Extract the data from the line containing "The image size is (900, 1125)." through the line containing "Looking at the screenshot, I should 112,98.", and reproduce those lines verbatim.
** START Provided entries **
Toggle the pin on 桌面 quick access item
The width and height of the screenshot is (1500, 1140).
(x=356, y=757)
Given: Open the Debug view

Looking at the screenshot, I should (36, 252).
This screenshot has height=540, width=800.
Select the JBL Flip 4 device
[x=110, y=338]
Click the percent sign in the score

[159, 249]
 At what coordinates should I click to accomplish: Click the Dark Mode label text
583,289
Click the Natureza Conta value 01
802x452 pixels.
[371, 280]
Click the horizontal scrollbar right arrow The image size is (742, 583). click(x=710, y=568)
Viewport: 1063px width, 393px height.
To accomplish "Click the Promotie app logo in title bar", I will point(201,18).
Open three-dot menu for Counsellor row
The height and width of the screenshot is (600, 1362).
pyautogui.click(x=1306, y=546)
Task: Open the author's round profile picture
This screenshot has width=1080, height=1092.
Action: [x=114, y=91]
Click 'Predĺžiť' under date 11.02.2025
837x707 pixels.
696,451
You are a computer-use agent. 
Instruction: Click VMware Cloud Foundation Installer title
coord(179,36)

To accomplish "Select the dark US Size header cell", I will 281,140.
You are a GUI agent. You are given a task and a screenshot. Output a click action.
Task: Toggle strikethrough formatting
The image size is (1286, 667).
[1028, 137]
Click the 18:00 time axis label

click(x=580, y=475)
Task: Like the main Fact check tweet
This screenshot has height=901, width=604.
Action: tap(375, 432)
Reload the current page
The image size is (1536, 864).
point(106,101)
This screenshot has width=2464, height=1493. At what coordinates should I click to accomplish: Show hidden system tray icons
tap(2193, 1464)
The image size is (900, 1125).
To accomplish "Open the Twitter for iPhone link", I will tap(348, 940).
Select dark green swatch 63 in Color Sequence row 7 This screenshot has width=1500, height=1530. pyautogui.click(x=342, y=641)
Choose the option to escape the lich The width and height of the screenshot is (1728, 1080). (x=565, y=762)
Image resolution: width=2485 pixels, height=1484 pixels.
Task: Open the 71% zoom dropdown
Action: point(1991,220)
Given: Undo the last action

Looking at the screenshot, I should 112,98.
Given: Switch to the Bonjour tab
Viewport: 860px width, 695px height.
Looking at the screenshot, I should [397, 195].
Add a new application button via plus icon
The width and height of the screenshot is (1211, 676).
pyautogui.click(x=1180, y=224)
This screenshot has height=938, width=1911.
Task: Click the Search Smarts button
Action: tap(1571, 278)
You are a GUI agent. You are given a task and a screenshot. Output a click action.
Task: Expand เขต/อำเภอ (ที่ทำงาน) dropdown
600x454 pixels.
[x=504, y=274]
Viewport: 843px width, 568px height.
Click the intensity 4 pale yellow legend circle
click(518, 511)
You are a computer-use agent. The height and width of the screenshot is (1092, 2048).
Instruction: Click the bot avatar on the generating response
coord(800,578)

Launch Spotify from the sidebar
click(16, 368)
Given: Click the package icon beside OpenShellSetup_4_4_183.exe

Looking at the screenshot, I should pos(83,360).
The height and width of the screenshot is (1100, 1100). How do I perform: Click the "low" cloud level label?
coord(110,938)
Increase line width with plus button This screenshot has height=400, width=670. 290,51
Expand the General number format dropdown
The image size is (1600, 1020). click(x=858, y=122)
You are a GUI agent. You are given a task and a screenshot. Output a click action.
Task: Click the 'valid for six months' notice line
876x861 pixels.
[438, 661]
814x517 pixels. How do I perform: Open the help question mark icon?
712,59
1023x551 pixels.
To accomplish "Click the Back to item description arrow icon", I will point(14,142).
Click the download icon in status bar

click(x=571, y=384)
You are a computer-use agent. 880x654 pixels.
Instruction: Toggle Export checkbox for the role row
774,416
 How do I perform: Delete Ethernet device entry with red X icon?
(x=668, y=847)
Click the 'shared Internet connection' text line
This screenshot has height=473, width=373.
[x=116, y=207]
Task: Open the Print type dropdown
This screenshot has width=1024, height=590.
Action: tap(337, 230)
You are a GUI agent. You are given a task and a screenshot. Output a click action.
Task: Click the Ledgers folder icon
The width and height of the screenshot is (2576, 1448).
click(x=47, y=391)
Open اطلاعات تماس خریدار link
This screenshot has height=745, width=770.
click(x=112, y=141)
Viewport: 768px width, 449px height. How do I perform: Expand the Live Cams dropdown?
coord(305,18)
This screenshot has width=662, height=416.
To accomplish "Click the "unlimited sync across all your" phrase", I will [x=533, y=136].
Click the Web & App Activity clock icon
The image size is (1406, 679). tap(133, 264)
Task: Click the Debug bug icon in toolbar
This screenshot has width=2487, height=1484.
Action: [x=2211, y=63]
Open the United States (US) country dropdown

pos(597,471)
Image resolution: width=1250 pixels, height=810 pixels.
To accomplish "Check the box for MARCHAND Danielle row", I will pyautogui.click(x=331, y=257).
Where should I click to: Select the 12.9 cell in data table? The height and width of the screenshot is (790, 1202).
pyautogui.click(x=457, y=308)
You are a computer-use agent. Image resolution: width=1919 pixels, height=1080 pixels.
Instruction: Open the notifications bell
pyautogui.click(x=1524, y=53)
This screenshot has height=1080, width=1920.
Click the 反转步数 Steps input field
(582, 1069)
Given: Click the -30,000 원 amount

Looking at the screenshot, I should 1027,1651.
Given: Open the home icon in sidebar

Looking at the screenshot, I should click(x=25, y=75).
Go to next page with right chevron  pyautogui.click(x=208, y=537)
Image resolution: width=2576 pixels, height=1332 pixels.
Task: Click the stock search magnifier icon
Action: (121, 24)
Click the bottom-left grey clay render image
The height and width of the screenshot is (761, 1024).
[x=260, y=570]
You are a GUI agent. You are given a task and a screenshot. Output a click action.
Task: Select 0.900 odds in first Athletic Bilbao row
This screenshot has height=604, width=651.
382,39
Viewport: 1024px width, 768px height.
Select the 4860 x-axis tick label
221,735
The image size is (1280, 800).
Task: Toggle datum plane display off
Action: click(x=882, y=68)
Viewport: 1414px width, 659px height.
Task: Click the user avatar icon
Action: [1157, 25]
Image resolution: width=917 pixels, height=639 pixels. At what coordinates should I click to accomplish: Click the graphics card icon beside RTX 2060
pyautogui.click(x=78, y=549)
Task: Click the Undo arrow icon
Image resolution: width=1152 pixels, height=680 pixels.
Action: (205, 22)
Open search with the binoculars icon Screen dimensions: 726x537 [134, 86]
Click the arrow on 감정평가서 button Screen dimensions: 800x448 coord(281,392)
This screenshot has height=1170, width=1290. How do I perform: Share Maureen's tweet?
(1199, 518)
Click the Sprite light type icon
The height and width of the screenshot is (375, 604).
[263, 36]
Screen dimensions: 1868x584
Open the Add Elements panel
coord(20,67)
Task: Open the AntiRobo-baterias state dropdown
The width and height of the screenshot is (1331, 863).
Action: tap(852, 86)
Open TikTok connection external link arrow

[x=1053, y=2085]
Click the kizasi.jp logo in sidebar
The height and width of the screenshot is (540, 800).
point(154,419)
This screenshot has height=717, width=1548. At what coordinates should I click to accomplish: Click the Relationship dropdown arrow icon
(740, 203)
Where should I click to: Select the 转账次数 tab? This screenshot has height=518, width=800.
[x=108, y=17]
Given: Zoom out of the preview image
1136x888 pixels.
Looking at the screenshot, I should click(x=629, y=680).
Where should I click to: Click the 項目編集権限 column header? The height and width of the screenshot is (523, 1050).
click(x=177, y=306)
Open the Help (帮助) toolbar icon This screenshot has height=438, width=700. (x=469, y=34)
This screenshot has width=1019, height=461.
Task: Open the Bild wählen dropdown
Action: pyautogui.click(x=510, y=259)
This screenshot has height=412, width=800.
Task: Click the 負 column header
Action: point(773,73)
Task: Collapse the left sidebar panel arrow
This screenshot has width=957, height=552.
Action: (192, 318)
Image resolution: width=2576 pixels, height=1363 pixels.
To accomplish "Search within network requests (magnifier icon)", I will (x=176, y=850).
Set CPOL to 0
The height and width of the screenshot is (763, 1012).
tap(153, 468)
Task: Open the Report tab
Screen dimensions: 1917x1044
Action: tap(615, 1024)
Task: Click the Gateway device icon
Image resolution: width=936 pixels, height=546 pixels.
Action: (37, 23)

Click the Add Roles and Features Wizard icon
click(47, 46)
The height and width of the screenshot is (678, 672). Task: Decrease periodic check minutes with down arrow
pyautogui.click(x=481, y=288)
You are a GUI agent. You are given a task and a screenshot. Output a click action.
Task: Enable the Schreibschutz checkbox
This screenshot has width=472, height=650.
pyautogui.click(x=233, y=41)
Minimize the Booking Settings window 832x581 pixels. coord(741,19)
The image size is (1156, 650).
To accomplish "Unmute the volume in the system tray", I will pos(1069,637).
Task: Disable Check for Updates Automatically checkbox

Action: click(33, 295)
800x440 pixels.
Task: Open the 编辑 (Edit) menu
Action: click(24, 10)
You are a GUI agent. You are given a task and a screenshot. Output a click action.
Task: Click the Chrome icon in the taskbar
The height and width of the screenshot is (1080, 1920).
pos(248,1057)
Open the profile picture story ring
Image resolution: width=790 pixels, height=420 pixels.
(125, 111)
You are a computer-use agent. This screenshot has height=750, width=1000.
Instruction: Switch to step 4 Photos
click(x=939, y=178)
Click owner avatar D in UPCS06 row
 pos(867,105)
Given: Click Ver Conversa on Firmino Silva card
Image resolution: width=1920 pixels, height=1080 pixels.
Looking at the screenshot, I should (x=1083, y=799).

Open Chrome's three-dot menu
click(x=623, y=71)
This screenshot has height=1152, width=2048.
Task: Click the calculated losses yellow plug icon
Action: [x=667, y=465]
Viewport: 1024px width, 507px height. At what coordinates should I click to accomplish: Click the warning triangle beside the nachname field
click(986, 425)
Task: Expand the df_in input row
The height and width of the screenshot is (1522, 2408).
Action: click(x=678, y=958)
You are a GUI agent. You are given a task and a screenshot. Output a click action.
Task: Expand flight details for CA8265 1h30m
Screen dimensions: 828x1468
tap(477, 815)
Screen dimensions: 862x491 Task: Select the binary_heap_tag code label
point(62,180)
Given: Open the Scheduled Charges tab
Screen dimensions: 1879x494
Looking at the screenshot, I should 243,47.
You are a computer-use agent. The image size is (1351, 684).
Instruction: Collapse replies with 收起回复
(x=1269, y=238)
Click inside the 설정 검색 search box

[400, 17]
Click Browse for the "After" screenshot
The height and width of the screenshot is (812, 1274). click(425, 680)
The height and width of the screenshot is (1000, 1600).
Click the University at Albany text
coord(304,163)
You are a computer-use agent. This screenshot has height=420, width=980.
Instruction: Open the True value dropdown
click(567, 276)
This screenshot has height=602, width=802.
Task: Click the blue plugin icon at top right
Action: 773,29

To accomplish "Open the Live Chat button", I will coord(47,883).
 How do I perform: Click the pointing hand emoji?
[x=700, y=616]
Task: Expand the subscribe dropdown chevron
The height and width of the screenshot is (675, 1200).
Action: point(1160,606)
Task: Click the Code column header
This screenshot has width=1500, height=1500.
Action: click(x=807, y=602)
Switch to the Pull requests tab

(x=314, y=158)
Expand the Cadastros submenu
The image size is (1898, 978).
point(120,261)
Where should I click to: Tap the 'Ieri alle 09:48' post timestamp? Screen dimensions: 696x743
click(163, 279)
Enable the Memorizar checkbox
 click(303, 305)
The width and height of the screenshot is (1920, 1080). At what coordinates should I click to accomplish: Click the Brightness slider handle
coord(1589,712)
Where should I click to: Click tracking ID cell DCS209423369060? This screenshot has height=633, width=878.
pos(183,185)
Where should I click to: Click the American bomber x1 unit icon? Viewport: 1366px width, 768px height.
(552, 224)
** END Provided entries **
__Full solution__:
The image size is (900, 1125).
To accomplish "Open the Twitter for iPhone link", I will tap(348, 940).
Select dark green swatch 63 in Color Sequence row 7 This screenshot has width=1500, height=1530. pyautogui.click(x=342, y=641)
Choose the option to escape the lich The width and height of the screenshot is (1728, 1080). (x=565, y=762)
Image resolution: width=2485 pixels, height=1484 pixels.
Task: Open the 71% zoom dropdown
Action: point(1991,220)
Given: Undo the last action

Looking at the screenshot, I should 112,98.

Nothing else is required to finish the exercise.